Like tonight. I arrived home after a "day that was filled with surprises." (A little ditty which I just learned has been stuck inside my head for several decades courtesy of the Mickey Mouse Club--strangely enough, since the only time I could see that classic show growing up was when I visited my out-of-state Grandma.) My husband and I had gone out for a Happy Hour supper, and made several stops on the way home. We were searching for a rear wiper blade for our 1996 Isuzu, only to be told, by the forthright employee of the last auto parts store we visited, that Isuzu is not "third-party-friendly." Meaning they don't share parts information with the makers of accessories like wiper blades. So my son will leave town tomorrow morning on his first long-distance road trip sans rear wiper blade.
We also stopped at the public library so that I could view the website I'd set up for a client on Internet Explorer, the browser he uses which is no longer supported by Mac, which I use.
When we returned home, we walked into a totally darkened house, on a totally darkened block, and heard, but did not see, our two sons somewhere in the cave of our living room, announcing a power failure that had begun some three minutes before we arrived.
Instead of starting the blog post I had planned to write this evening, I spent the next forty-five minutes scrambling for candles and flashlights.
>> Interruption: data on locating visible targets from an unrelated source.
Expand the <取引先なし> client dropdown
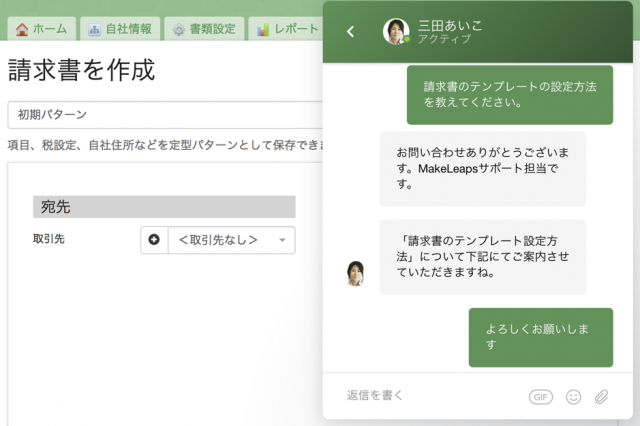640x426 pixels. 231,240
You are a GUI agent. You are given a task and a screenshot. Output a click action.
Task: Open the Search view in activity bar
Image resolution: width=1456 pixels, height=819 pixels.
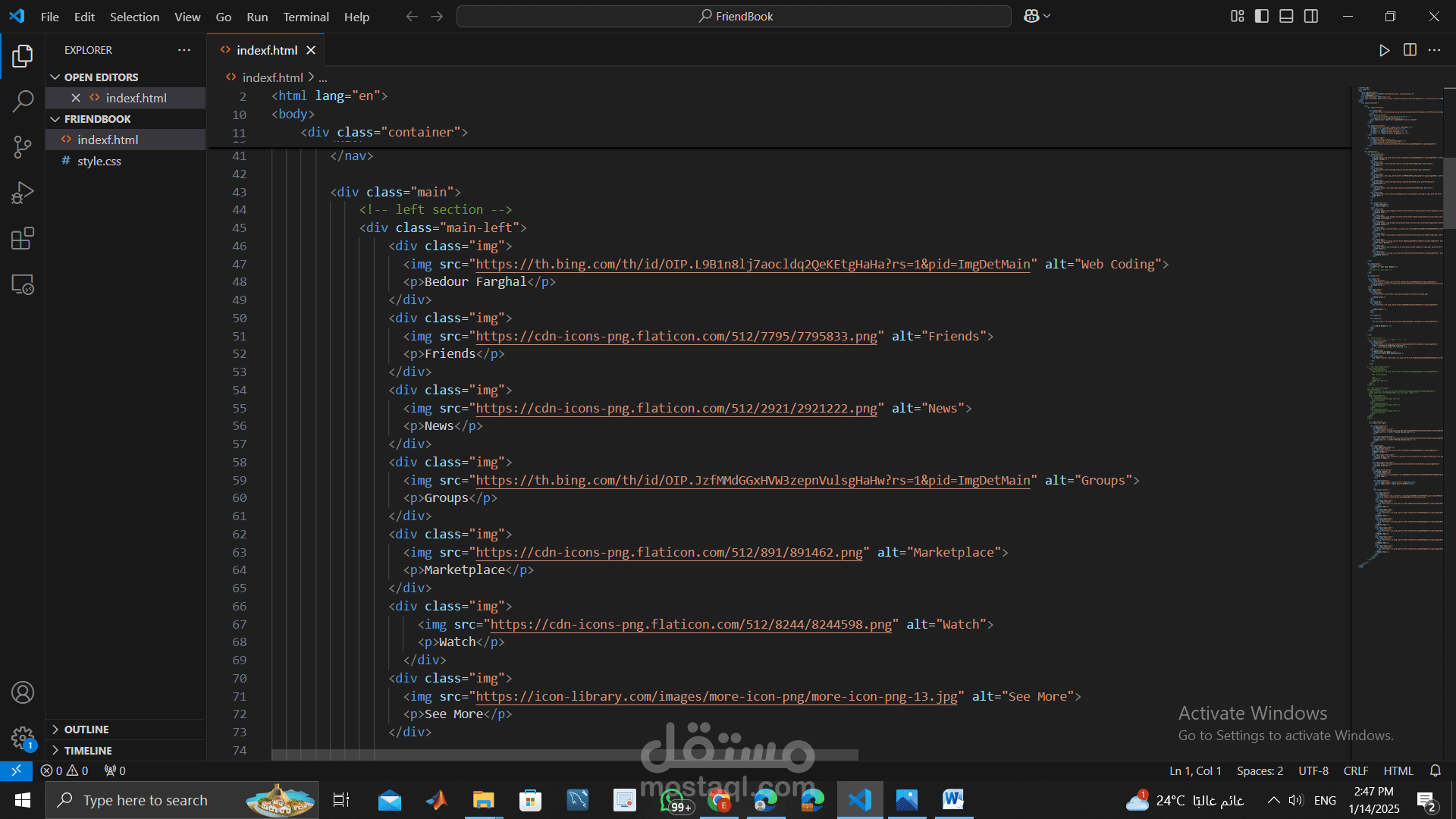coord(23,101)
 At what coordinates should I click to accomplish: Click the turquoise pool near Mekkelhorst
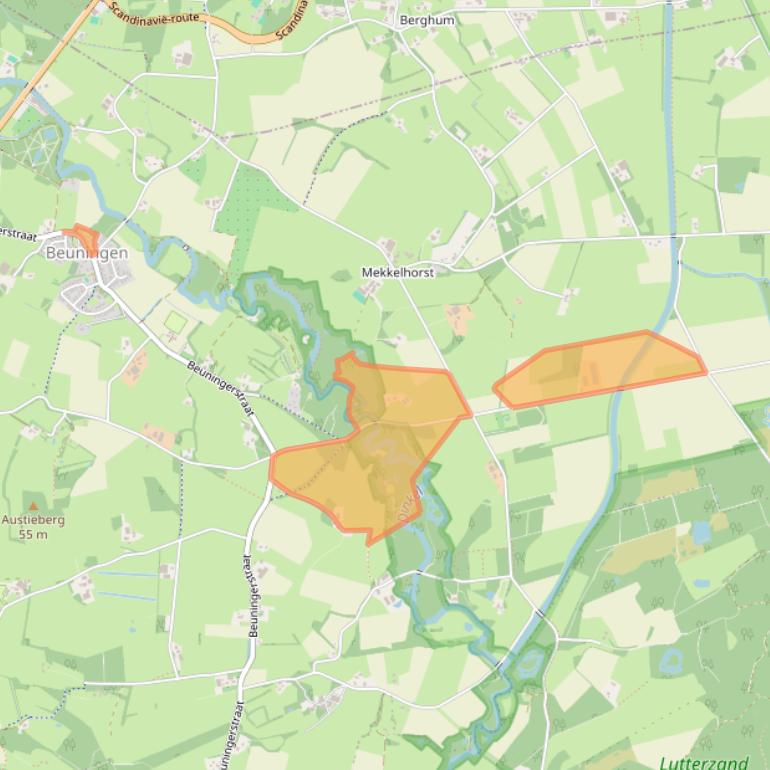[x=360, y=295]

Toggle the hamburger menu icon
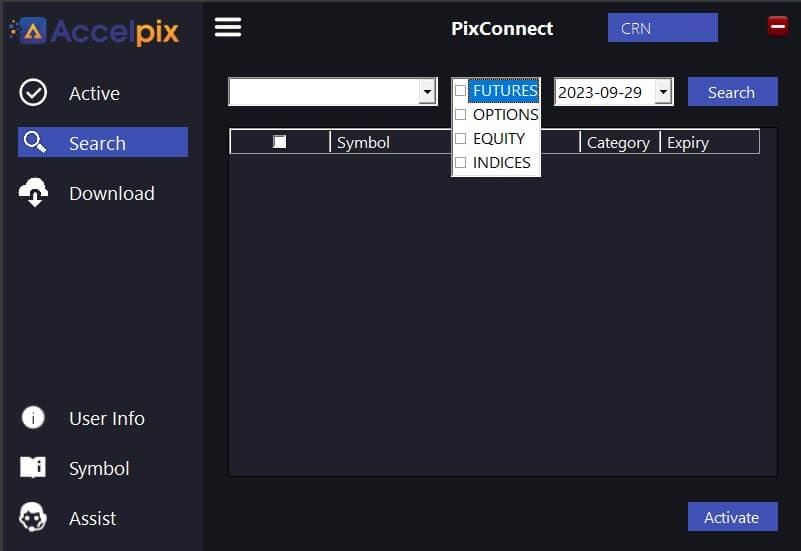[228, 27]
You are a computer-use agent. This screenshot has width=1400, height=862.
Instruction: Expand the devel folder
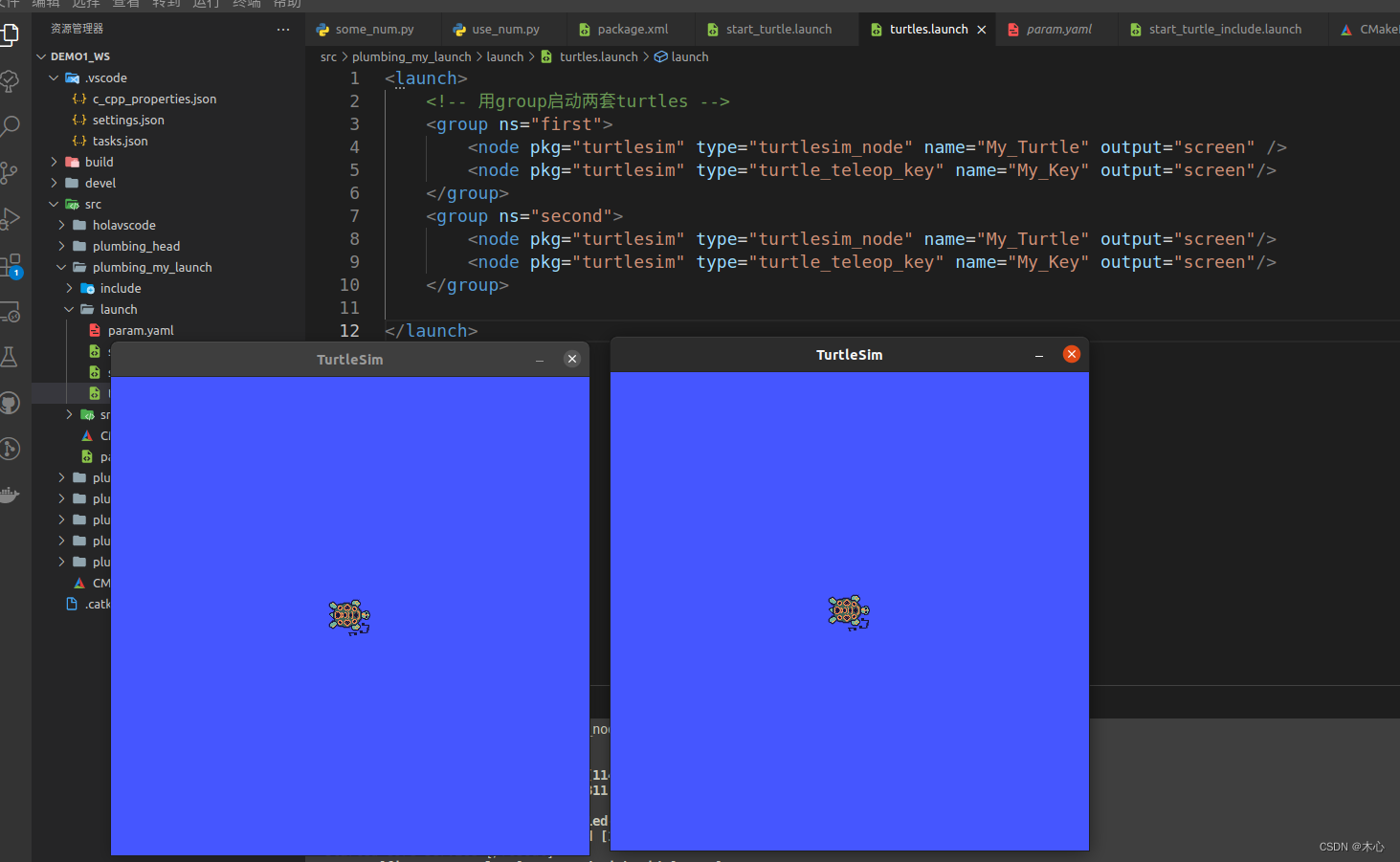100,183
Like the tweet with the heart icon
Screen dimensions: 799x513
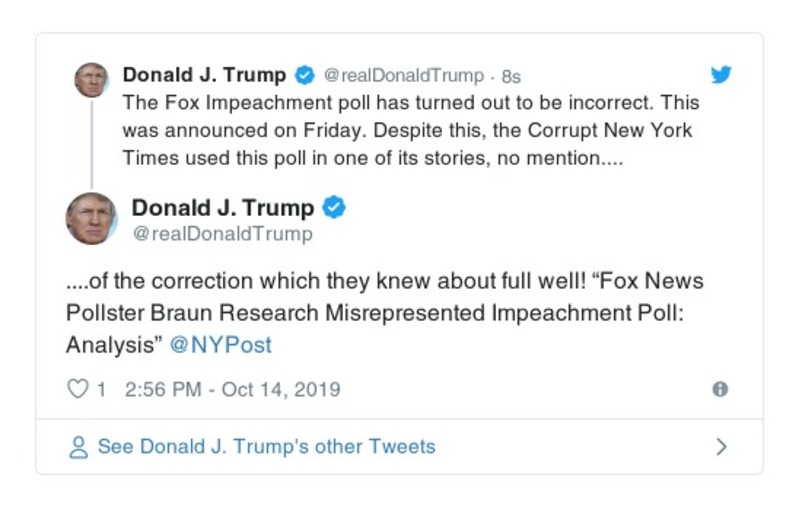click(77, 390)
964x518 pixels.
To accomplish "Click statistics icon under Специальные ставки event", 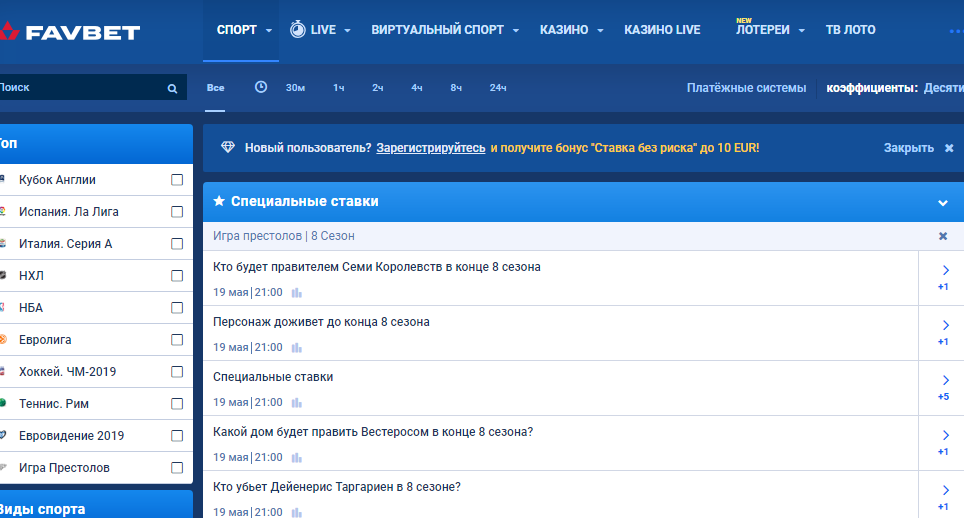I will 297,403.
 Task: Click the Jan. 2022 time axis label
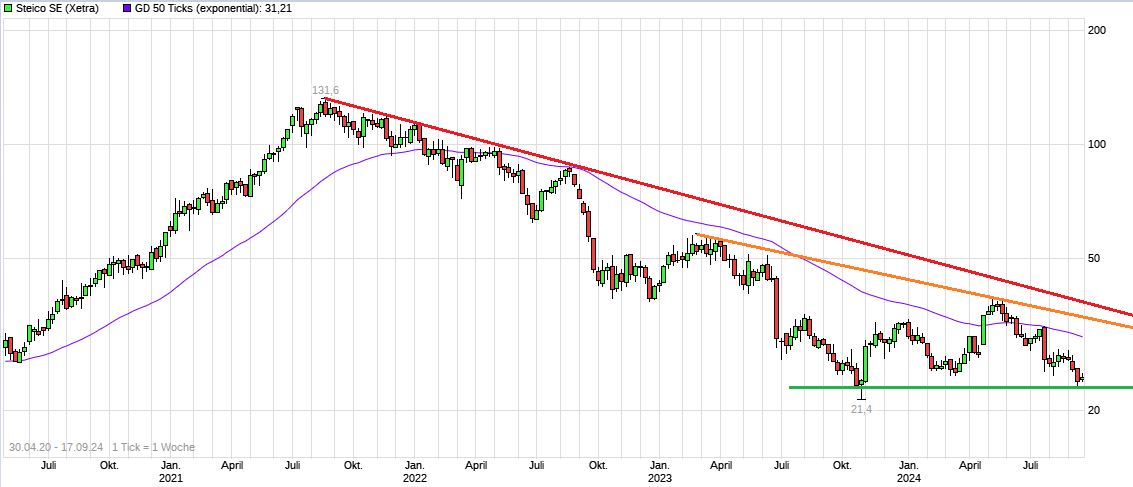[415, 471]
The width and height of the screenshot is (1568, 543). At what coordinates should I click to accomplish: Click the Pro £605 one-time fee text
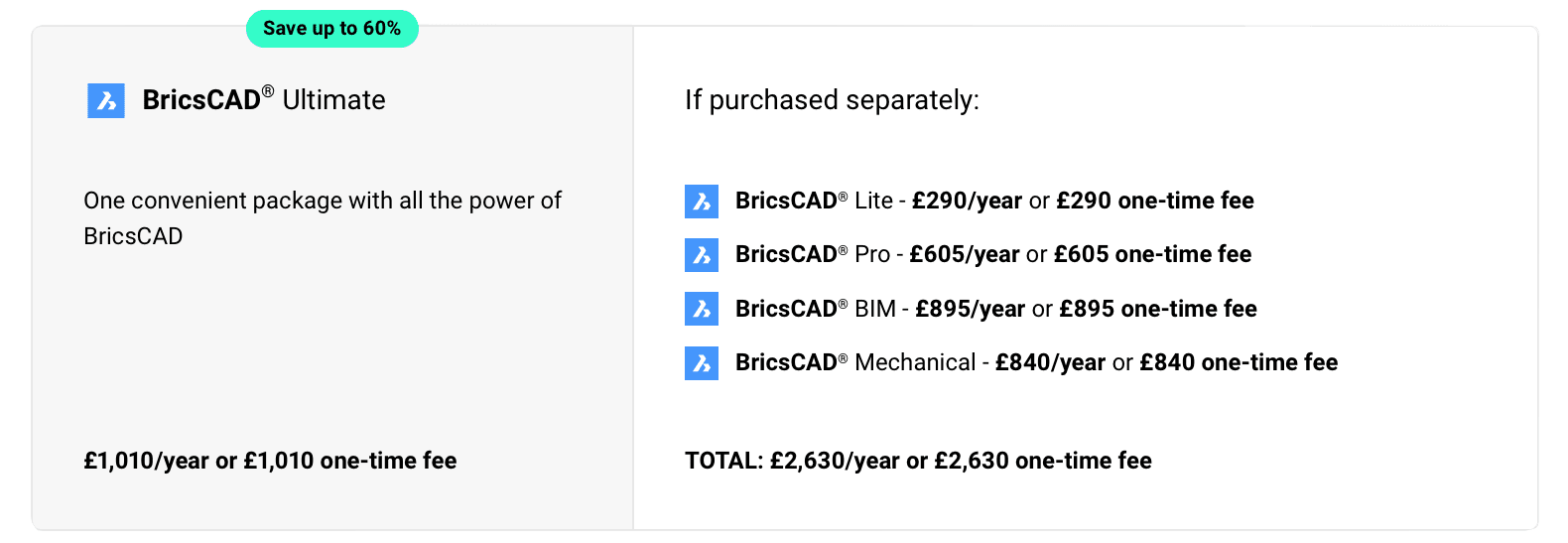pyautogui.click(x=1152, y=255)

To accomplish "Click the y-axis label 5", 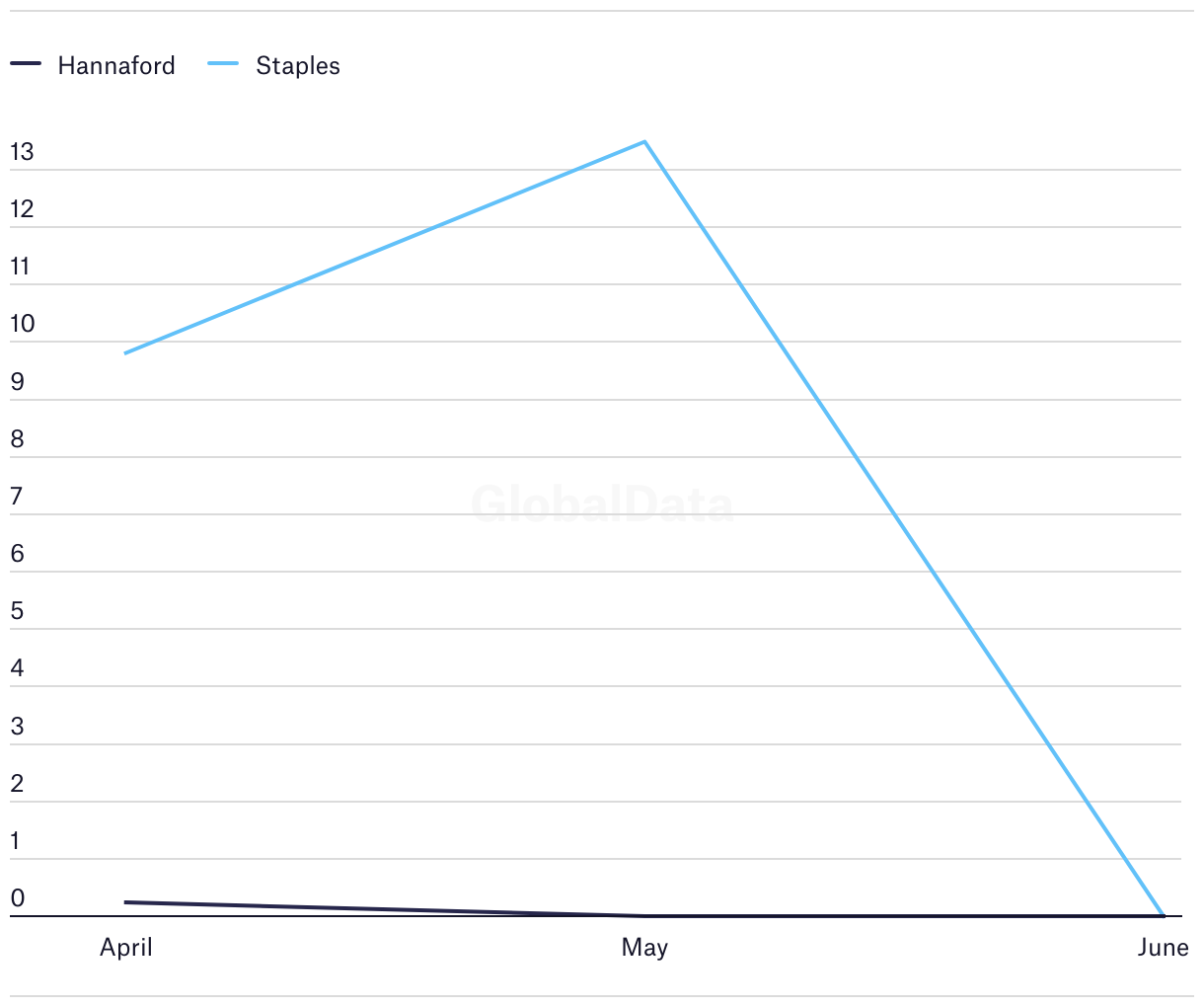I will [x=17, y=611].

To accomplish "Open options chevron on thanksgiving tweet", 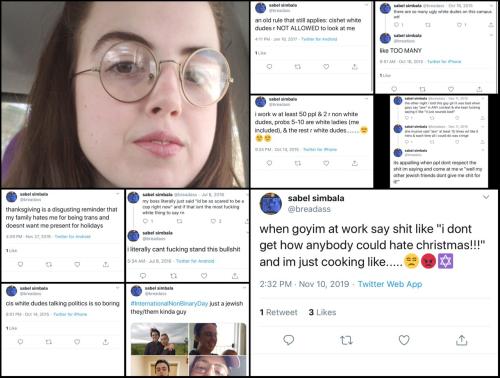I will pyautogui.click(x=117, y=194).
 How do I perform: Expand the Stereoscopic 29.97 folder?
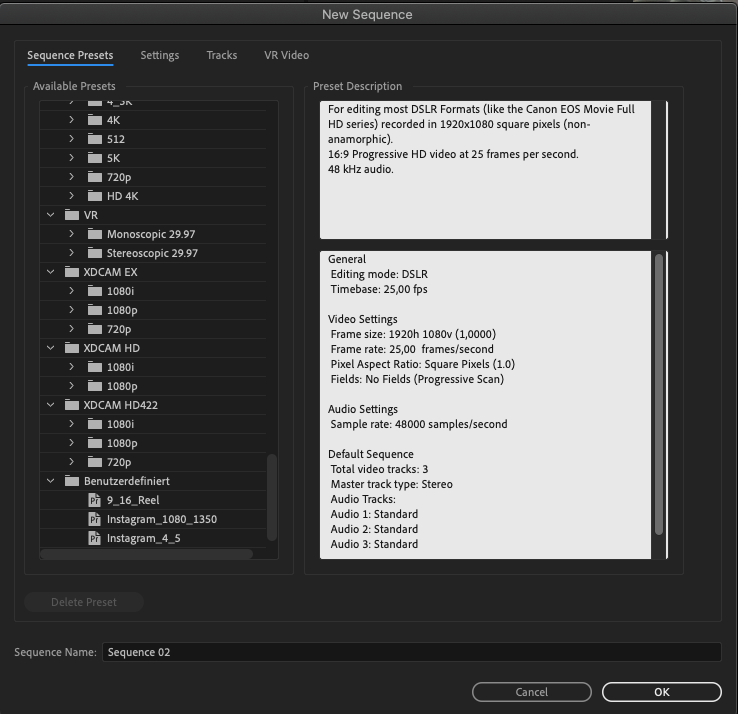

Apparently, I am out of practice in dealing with power outages. I found myself using the candle I finally located that had enough of a wick to support a flame, which I had ignited after braille-ing my way through the kitchen in search of a candle lighter, to grope my way toward the light switch upon entering each new room. As if the only problem was that I couldn't see the light switch!
Then I returned a call I'd missed from my daughter, and she advised me to call the power company, her former employer, in case they didn't know about the outage. I figured that, since my computer still had some juice, I could use it to look up the number. Forgetting, of course, that I would need an internet connection, which was not possible with no power to the modem or the router. My clever daughter looked up the number in her phone book, in her house five blocks away where they had power. I typed it into my computer, which was at least good for note-taking, hung up, and then called the power company number.
As I was "press[ing] 1 to report a power outage," the lights went back on. (Clearly, I should have called earlier!) After I hung up, the power company called me (a robo call, of course) to see if I had experienced a power outage! I pressed whatever number corresponded to "I sure as hell did!" and hung up. They called again--a different robot this time--to let me know that I had experienced a power outage, which they had subsequently fixed, and that I was one of 1,942 homes affected.
If I was planning to blog about something more meaningful tonight, I no longer remember what it was.